Work instructions:
Copy everything in the records from the line containing "This screenshot has width=753, height=468." down to the line containing "coord(57,157)", both included, word for word.

##### Input rows

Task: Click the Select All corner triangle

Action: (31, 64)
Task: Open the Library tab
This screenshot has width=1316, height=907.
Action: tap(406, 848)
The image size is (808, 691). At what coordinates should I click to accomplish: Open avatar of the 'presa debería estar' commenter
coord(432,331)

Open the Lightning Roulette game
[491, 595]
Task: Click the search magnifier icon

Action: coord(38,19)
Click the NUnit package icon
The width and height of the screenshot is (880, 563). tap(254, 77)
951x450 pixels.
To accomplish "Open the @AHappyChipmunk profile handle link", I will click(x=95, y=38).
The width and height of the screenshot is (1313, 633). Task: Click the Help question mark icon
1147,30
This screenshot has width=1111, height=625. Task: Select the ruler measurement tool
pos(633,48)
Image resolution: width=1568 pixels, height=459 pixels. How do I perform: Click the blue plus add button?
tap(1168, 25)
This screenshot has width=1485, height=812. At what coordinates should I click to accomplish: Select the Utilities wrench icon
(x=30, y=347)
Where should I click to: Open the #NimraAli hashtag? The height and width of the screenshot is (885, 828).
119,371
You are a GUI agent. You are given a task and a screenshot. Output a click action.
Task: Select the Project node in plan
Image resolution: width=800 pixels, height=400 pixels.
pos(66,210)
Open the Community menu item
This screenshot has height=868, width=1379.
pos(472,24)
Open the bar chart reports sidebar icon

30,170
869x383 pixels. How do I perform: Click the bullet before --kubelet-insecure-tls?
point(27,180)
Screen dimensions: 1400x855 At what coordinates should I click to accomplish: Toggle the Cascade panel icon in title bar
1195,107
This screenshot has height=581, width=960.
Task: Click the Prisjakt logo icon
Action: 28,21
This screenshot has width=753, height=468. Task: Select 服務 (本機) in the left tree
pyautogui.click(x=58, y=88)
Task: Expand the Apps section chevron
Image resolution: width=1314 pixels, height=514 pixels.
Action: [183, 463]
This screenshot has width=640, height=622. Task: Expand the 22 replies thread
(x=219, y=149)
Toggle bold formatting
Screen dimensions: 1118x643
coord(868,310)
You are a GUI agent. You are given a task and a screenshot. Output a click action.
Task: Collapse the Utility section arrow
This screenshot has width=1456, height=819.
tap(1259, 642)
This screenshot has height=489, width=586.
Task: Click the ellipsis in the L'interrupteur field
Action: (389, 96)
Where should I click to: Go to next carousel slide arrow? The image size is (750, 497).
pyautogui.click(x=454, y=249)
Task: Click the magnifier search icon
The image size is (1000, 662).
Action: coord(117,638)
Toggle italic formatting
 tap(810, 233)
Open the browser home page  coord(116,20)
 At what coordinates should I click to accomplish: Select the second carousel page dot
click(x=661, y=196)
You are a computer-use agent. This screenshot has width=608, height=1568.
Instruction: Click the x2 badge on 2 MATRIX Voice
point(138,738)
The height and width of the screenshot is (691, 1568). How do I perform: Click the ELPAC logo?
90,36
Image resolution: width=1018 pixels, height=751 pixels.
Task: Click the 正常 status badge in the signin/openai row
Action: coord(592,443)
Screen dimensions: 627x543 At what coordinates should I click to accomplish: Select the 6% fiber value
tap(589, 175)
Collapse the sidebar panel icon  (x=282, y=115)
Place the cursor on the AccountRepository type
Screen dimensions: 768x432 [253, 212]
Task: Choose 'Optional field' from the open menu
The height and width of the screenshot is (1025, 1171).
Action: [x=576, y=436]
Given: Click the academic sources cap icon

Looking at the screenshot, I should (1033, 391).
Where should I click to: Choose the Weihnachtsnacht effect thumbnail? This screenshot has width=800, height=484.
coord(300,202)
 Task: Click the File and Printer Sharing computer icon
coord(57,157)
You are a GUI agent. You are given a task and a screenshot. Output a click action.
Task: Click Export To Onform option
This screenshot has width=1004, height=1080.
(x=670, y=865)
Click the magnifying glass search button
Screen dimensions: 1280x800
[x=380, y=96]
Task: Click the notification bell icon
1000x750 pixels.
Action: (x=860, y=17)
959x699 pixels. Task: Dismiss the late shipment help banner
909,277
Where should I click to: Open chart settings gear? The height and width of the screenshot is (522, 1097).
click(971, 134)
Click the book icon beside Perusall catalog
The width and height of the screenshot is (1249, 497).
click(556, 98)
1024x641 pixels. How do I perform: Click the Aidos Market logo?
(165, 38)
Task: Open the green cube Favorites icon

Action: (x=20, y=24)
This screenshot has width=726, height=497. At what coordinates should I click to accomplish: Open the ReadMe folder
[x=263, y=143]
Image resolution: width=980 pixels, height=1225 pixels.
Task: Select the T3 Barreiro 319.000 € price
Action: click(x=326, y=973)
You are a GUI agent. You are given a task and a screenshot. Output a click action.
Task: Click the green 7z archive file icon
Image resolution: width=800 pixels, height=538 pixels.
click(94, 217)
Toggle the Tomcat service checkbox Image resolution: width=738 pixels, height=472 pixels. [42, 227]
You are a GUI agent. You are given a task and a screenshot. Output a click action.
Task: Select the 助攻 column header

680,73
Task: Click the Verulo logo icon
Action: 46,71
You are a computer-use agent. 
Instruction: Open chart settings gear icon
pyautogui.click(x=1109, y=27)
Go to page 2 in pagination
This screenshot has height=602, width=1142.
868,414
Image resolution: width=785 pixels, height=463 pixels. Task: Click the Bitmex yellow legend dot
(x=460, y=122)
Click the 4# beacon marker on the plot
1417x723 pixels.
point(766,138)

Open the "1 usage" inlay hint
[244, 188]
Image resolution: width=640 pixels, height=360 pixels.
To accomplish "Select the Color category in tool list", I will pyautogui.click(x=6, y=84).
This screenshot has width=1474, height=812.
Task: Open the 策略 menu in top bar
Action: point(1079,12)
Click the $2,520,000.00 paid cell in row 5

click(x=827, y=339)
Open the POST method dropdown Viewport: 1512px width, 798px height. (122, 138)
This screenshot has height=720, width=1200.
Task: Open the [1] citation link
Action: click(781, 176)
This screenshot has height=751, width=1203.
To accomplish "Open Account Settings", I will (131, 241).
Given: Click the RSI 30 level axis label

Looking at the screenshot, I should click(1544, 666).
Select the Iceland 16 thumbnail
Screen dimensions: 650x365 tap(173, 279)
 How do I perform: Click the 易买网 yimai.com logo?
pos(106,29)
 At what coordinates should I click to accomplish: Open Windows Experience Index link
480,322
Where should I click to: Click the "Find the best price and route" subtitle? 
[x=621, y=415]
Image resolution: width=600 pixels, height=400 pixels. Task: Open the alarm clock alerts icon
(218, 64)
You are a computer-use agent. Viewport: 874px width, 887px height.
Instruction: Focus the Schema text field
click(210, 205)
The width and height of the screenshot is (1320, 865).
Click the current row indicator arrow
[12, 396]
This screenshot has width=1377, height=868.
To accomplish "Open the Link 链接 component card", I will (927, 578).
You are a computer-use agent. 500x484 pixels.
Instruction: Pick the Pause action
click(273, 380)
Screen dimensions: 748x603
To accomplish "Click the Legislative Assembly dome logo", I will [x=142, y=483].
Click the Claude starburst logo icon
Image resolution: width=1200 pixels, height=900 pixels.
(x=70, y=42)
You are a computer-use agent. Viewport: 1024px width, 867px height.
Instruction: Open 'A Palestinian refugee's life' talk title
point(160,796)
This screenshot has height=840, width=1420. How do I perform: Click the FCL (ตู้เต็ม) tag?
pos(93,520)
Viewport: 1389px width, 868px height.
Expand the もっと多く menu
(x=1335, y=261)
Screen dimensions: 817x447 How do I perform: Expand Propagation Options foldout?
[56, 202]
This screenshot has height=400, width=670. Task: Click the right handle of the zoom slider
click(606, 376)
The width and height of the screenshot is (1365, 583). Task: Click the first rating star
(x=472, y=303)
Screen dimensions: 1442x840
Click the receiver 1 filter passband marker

##########

Written response:
This screenshot has width=753, height=468. Task: Select 服務 (本機) in the left tree
pyautogui.click(x=58, y=88)
Task: Expand the Apps section chevron
Image resolution: width=1314 pixels, height=514 pixels.
Action: [183, 463]
This screenshot has width=640, height=622. Task: Expand the 22 replies thread
(x=219, y=149)
Toggle bold formatting
Screen dimensions: 1118x643
coord(868,310)
You are a GUI agent. You are given a task and a screenshot. Output a click action.
Task: Collapse the Utility section arrow
This screenshot has width=1456, height=819.
tap(1259, 642)
This screenshot has height=489, width=586.
Task: Click the ellipsis in the L'interrupteur field
Action: (389, 96)
Where should I click to: Go to next carousel slide arrow? The image size is (750, 497).
pyautogui.click(x=454, y=249)
Task: Click the magnifier search icon
The image size is (1000, 662).
Action: coord(117,638)
Toggle italic formatting
 tap(810, 233)
Open the browser home page  coord(116,20)
 At what coordinates should I click to accomplish: Select the second carousel page dot
click(x=661, y=196)
You are a computer-use agent. This screenshot has width=608, height=1568.
Instruction: Click the x2 badge on 2 MATRIX Voice
point(138,738)
The height and width of the screenshot is (691, 1568). How do I perform: Click the ELPAC logo?
90,36
Image resolution: width=1018 pixels, height=751 pixels.
Task: Click the 正常 status badge in the signin/openai row
Action: coord(592,443)
Screen dimensions: 627x543 At what coordinates should I click to accomplish: Select the 6% fiber value
tap(589, 175)
Collapse the sidebar panel icon  (x=282, y=115)
Place the cursor on the AccountRepository type
Screen dimensions: 768x432 [253, 212]
Task: Choose 'Optional field' from the open menu
The height and width of the screenshot is (1025, 1171).
Action: [x=576, y=436]
Given: Click the academic sources cap icon

Looking at the screenshot, I should (1033, 391).
Where should I click to: Choose the Weihnachtsnacht effect thumbnail? This screenshot has width=800, height=484.
coord(300,202)
 Task: Click the File and Printer Sharing computer icon
coord(57,157)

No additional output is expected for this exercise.